C’est une place de choix dans la constellation du football que l’Espagne est allée chercher grâce à son incroyable triplé jamais accompli : Euro, Mondial et re-Euro derrière ! Une place tout au-dessus des autres équipes de légende ? Hola minute, car c’est le genre de question bien plus complexe qu’il n’y paraît.
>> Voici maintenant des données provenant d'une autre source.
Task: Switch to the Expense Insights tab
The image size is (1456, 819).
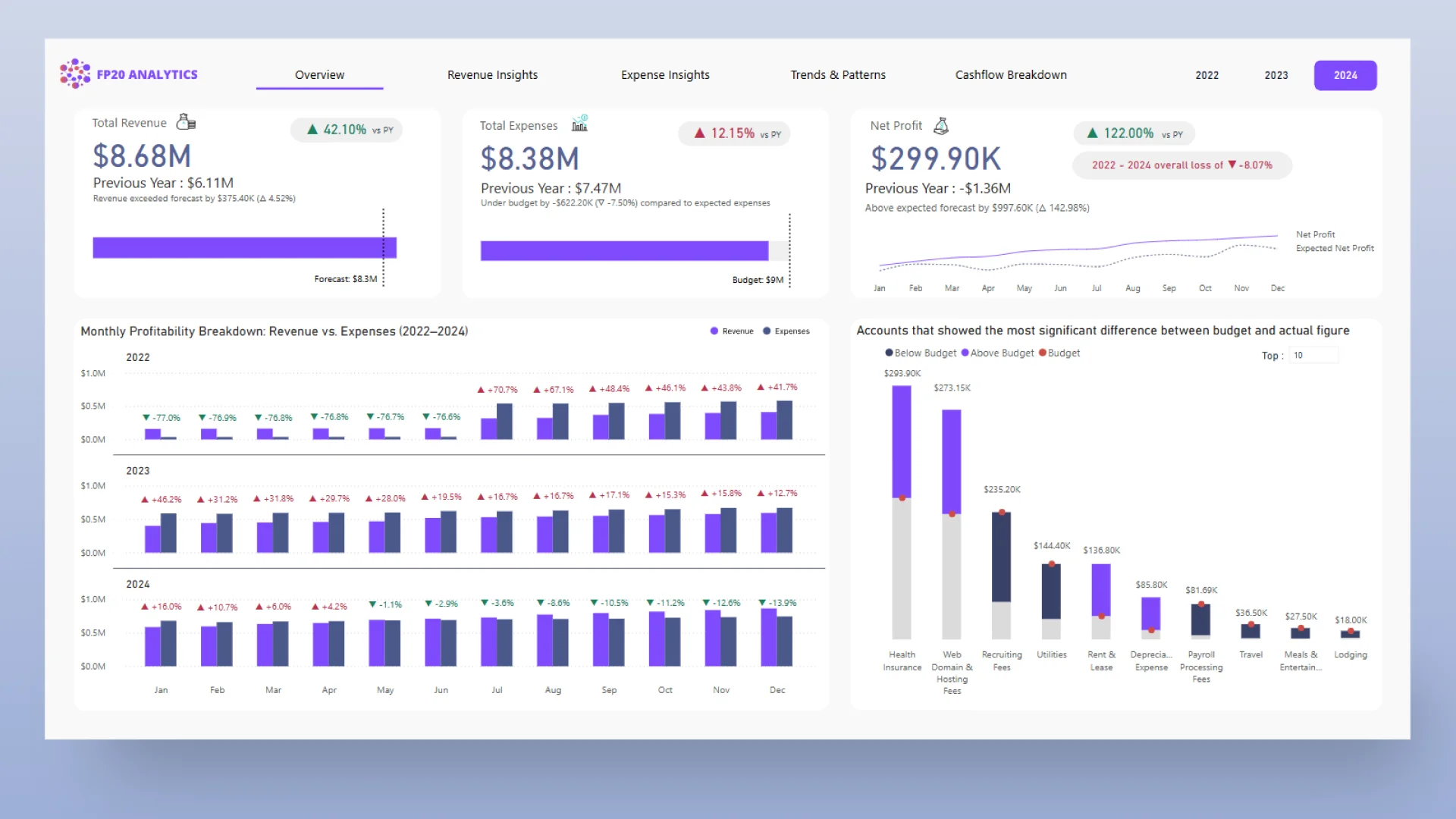Action: (665, 75)
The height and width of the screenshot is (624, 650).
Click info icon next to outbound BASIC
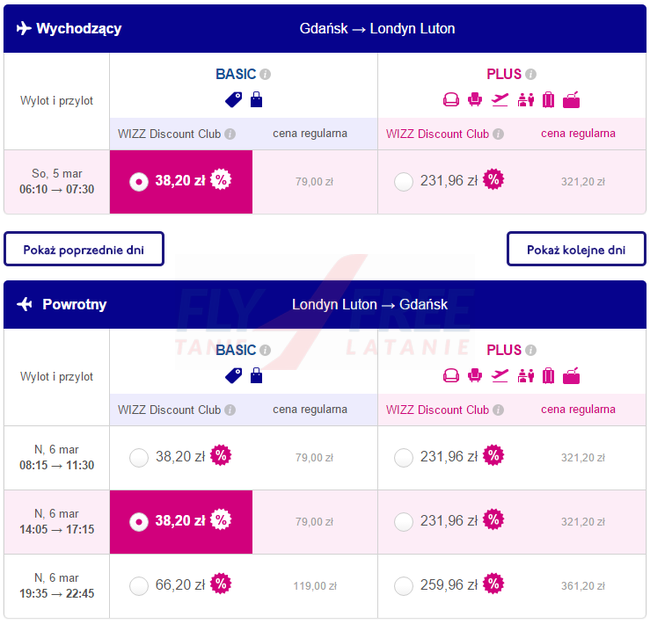[266, 74]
Il y a vingt ans à Monaco, en pleine préparation pour les JO, l’équipe américaine de basket avait rencontré le Prince Albert autour d’un gueuleton gourmand-croquant. Alors qu’on lui demandait ce que cela leur avait fait de manger avec son Altesse, Charles Barkley, jamais en retard d’un bon mot avait rétorqué : « Faux ! C’est lui qui a mangé avec nous » . Ce lundi, l’équipe d’Espagne de football a ripaillé en compagnie du Roi Juan Carlos et il y a fort à parier qu’aucun membre de la Roja n’oserait, même pour rire, glisser une vanne à sir Charles. Et il y a dans ce parallèle un peu tout ce qui rassemble cette Espagne impériale depuis 2008 à certaines de ses devancières mais aussi ce qui peut éventuellement l’en séparer. Oui, les Espagnols champions du monde et désormais doubles champions d’Europe en titre, s’invitent à la table des rois en promenant une incroyable normalité.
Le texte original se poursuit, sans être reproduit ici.